# [TEXT]
++++++

And I'm not just wagging an arthritic finger at the ancient actresses. The dearth of talent extends behind the camera, too: Kim Won-jin's script doesn't have one decent punchline; Lee Sang-soon's direction fails with both slapstick and martial arts moves. Why didn't they didn't bring back the original writing/directing team? Why didn't they revisit the pot-harvesting plot-twist in the predecessor? Was the film created specifically for senior citizen centers at which the audience would be expected to forget that they'd already seen this crap the night before? Or did actor Lee Mun-shik, who I find quite likeable despite the larger embarrassment, simply want to star in a movie in which he gets to wear ladies pajama pants and occasionally show off his legs? The PJs do look comfortable, the legs are sexy. But next time, Lee, indulge these desires at home. You're better than this! In truth, all the actors are. They'd have to be. Although with Lee Kyu-han, I have my doubts.

++++++

Records for locating displayed items
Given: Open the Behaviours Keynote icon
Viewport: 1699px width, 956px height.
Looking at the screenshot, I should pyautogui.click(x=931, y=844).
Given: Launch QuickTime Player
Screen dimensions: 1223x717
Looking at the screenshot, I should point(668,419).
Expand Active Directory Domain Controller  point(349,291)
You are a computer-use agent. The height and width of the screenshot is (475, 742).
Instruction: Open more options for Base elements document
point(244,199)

++++++

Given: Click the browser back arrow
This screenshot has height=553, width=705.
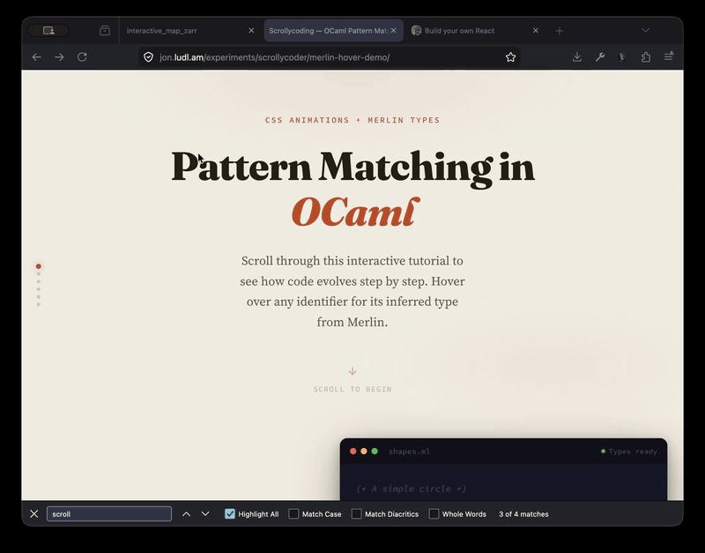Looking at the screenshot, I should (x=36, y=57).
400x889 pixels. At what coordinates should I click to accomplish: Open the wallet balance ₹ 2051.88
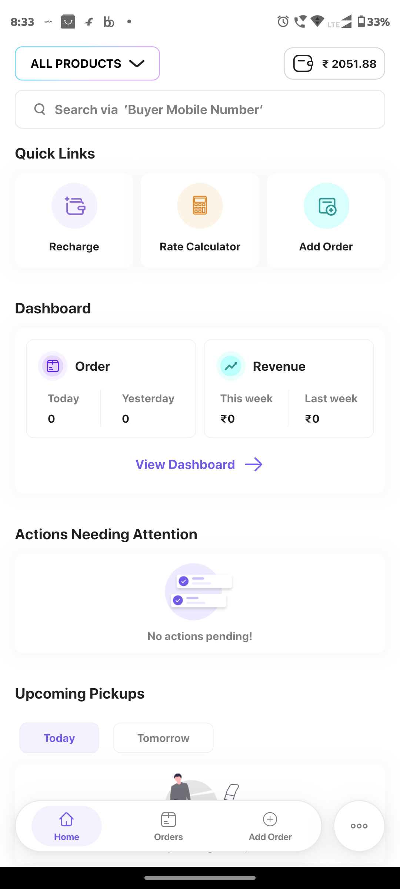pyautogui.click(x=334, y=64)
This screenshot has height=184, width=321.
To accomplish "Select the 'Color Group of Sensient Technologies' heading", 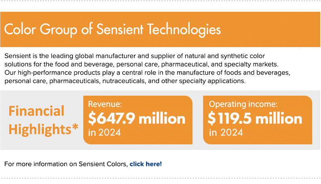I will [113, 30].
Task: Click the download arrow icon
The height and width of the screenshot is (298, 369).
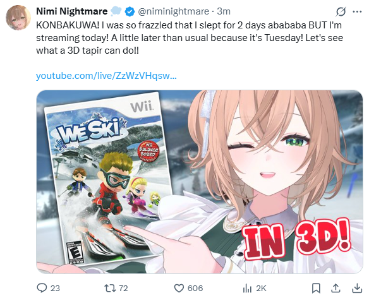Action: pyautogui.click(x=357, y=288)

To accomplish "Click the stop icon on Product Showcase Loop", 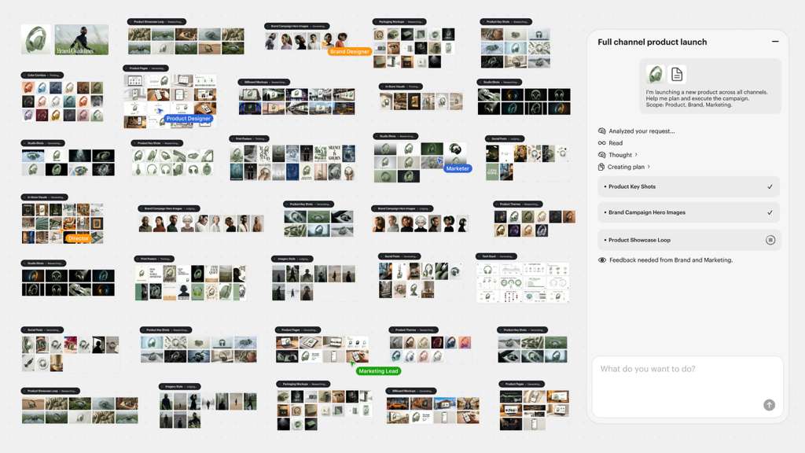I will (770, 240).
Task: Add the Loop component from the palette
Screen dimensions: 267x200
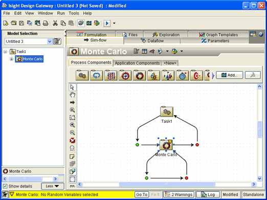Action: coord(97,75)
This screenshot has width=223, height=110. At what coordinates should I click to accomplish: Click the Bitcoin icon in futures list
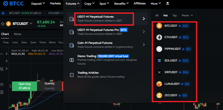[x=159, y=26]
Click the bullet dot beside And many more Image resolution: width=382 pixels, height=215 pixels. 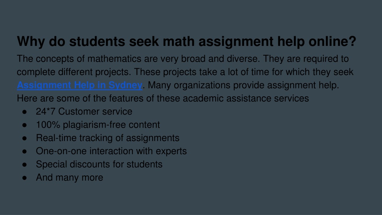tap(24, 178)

++++++

# [WRITTEN TASK]
Can you carry on with the film review from its final sentence onward?

# [FINAL RESULT]
As the movie's one representative of youth, the exceedingly handsome model (?) -- surely, he's spent some time silently serving face -- shares so many variations of "the blank look" that you'd be justified in fearing that the body snatchers really had landed on Earth. The few times that Lee is called upon to emote, it's not a pretty sight. (That anguished scream in the ocean is really terrible to witness.) In his defense, you could say that no one here was mentoring him. Perhaps those old broads just wanted to get down his pajama pants: Mapado 3: Cougars on the Prowl. That was a joke. Please don't make another Mapado movie!